Location management addresses the issues of how to track and locate a mobile user efficiently. Service management addresses the issues of how to efficiently deliver services to mobile user through limited wired and wireless network resources. This dissertation aims to design and analyze location and service management schemes that are efficient for cellular personal communication service (PCS) systems. We propose to address this research issue by considering three topics: location management, service management, and integrated location and service management.

A location management scheme must effectively and efficiently handle both user location-update and location-search operations. We propose to analyze existing location management algorithms by quantitatively evaluating the network signaling overhead for each of these algorithms and identifying conditions under which one algorithm may perform better than others. From insight leaned from the quantitative analysis, we design and analyze a hybrid algorithm that outperforms individual algorithms and show that such a hybrid algorithm can be uniformly applied to all mobile users with distinct call and mobility characteristics to simplify the system design without sacrificing performance.

For service management, we propose and analyze the notion of location-aware personal proxies with the goal to minimize the overall network signaling and communication cost caused by both location and service management operations. The idea is for each mobile user to use personal proxies as intelligent client-side agents to communication with services engaged by the mobile user. A personal proxy cooperates with the underlying location management system so that it is location-aware and can optimally decide when and how often it should move with the roaming user. We show that for cellular wireless networks that provide packet services, when given a set of model parameters characterizing the network and workload conditions, there exists an optimal proxy service area size for service handoffs such that the overall network signaling and communication cost for servicing location and service operations is minimized. These proxy-based mobile service management schemes are shown to outperform non-proxy-based schemes over a wide range of identified conditions. Moreover, when the mobile user is concurrently engaged in multiple services, the per-service proxy scheme, which uses a separate proxy for each service, outperforms the aggregate proxy scheme, which uses a single proxy to interact with multiple services taking their aggregate service characteristics into consideration.
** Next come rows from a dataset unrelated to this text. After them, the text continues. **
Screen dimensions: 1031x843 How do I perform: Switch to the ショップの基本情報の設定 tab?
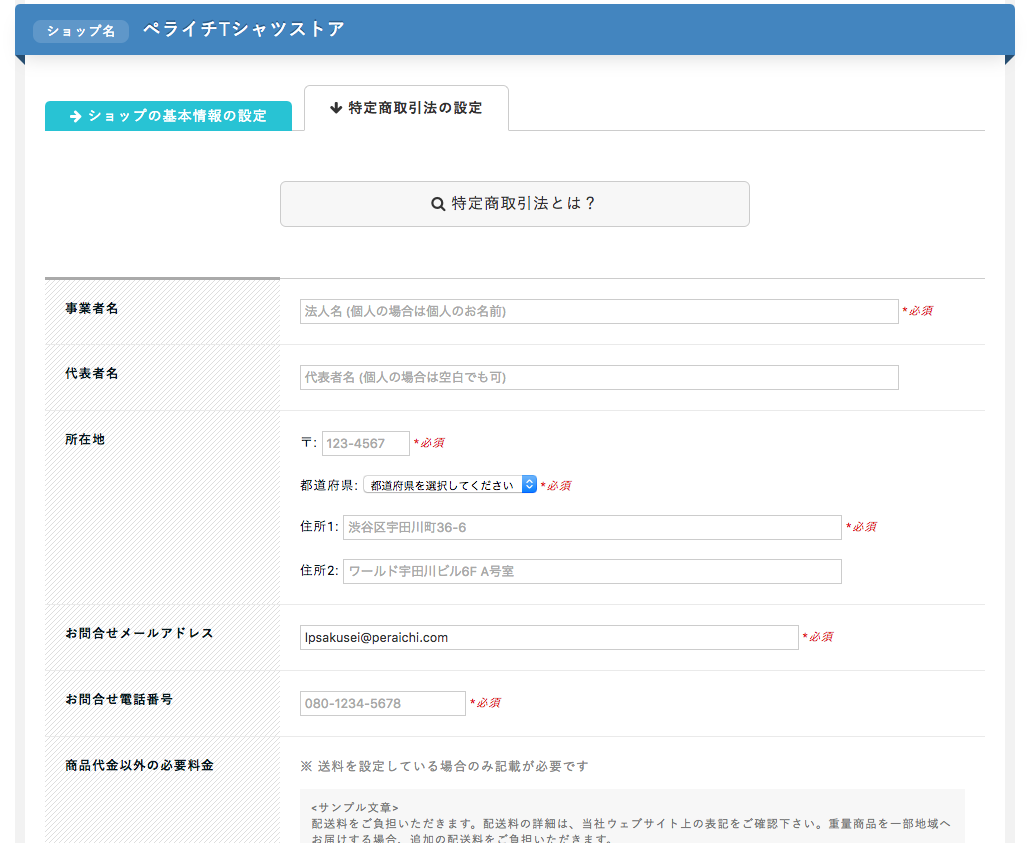pos(168,116)
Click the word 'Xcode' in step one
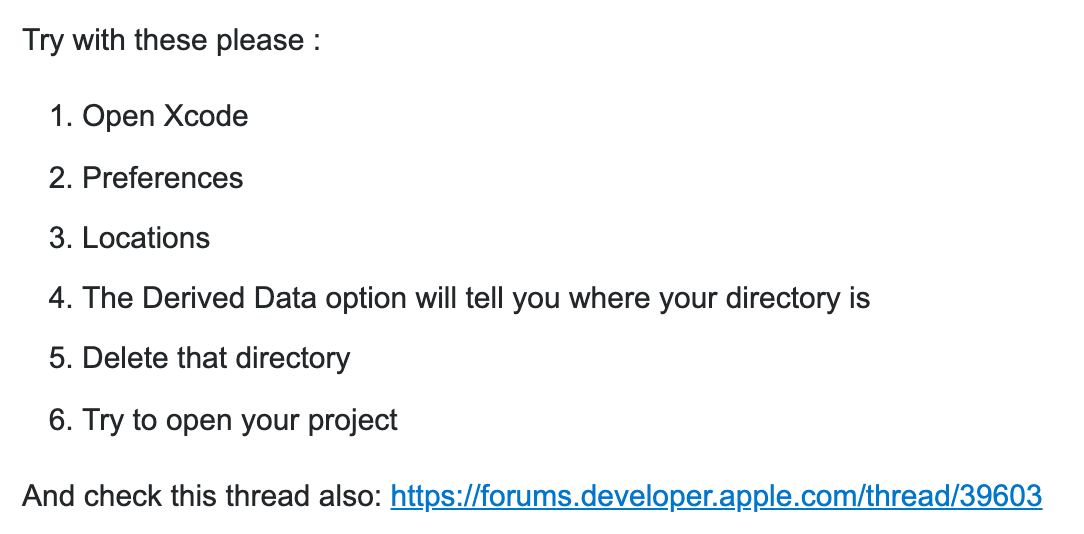The image size is (1084, 534). [x=206, y=116]
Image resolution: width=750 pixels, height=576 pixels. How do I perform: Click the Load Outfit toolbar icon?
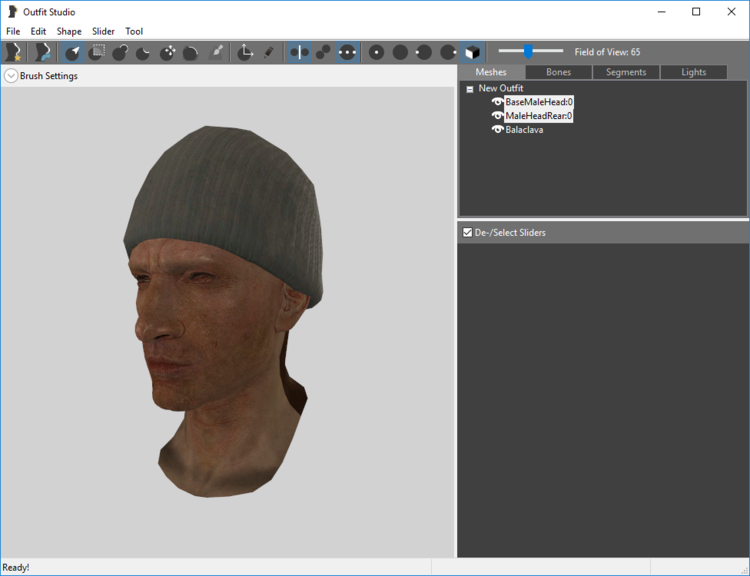[42, 52]
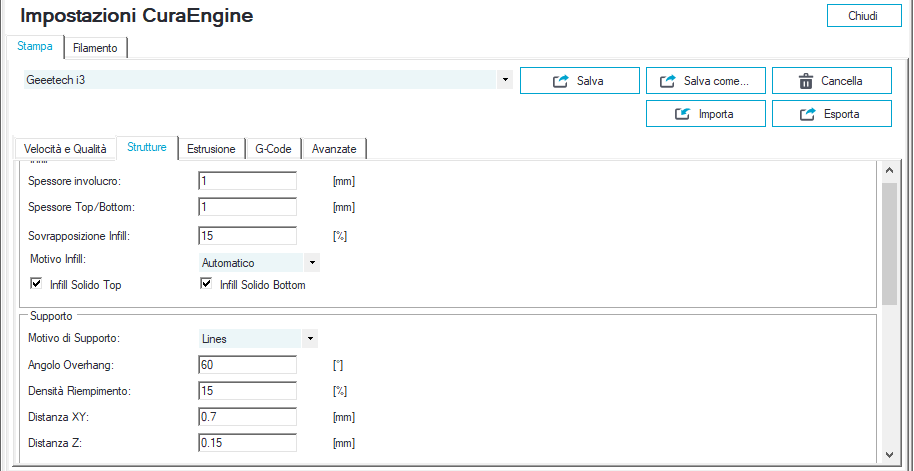Select the Estrusione tab

click(x=211, y=149)
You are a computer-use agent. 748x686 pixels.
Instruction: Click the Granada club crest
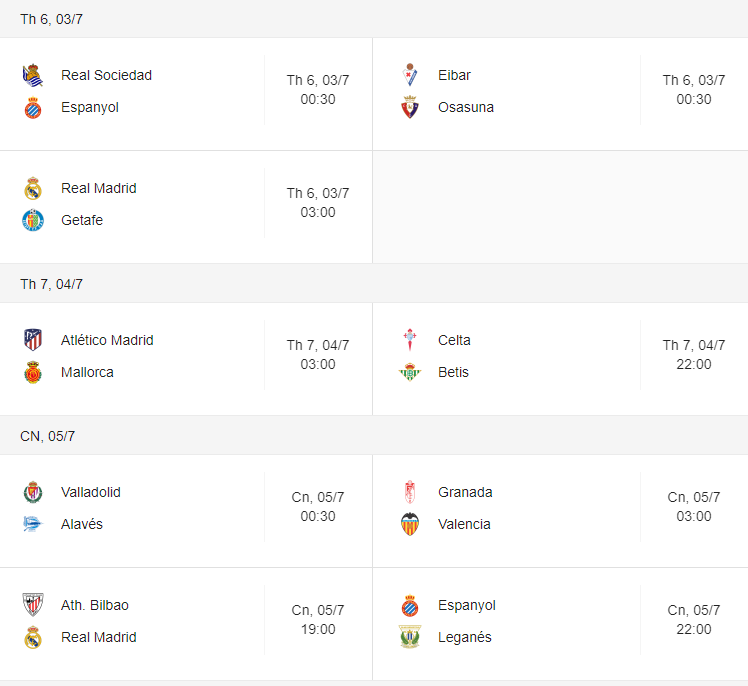point(410,492)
Taking the lesson learned from designing location and service management algorithms, we investigate how location and service management can be more tightly integrated, i.e., by co-locating location databases with service proxies in order to further reduce the overall network signaling and communication cost due to managing both location and service operations. Four integrated location and service management schemes are proposed and analyzed in this dissertation for PCS cellular systems and validated with simulation and sensitivity analysis. We show that, when given an MH's mobility and service characteristics, there exists an optimal integrated location and service management scheme that would minimize the overall network communication cost as a result of executing the MH's location and service operations. We also demonstrate that the best integrated location and service scheme identified always performs better than the best decoupled scheme that considers location and service managements separately. By simulation, we show that these results obtained are insensitive to the residence time distribution. Moreover, these results obtained are valid when we use the random waypoint model, instead of the random movement model, for modeling user mobility.